▸ Exercise brief:
Report each line in the items below that contains the string "Instruction". Case counts.

▸ Input rows:
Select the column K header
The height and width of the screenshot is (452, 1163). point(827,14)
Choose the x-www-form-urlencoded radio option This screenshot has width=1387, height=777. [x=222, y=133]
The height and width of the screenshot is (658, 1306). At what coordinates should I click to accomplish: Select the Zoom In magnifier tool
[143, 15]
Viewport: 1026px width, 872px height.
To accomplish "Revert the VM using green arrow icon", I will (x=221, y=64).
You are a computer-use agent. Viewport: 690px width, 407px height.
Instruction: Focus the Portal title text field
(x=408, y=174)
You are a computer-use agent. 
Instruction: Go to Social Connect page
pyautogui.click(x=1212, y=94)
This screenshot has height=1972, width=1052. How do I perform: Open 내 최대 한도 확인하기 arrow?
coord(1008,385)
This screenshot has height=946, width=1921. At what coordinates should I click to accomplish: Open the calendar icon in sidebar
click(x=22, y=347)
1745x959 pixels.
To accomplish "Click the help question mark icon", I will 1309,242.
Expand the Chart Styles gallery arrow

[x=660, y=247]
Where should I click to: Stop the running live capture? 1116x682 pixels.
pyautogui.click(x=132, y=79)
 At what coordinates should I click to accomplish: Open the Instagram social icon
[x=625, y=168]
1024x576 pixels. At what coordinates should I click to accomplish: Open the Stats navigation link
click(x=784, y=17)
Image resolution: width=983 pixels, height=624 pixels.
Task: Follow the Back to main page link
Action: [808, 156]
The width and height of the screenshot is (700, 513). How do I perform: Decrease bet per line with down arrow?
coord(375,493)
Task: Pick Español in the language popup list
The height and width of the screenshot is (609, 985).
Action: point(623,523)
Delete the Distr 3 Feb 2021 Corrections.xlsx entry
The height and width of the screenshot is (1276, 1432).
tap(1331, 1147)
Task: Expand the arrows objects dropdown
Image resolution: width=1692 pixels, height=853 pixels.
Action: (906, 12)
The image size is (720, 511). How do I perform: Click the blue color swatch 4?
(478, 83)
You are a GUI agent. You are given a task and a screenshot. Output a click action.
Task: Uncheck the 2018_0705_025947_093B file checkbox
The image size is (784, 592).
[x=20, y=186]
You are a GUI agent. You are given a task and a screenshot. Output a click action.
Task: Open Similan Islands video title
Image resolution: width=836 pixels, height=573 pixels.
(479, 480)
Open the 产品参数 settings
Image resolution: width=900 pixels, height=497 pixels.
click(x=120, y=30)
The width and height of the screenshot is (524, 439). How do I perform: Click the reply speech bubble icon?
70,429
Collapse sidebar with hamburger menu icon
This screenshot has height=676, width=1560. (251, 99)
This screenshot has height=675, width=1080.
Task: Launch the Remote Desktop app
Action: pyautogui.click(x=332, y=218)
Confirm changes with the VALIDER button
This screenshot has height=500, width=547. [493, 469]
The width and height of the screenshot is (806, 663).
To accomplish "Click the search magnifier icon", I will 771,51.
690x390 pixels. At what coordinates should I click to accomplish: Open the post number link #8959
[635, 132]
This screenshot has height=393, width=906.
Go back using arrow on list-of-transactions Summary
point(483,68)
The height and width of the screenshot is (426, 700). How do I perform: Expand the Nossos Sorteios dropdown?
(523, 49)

▸ The response:
Instruction: Focus the Portal title text field
Instruction: Go to Social Connect page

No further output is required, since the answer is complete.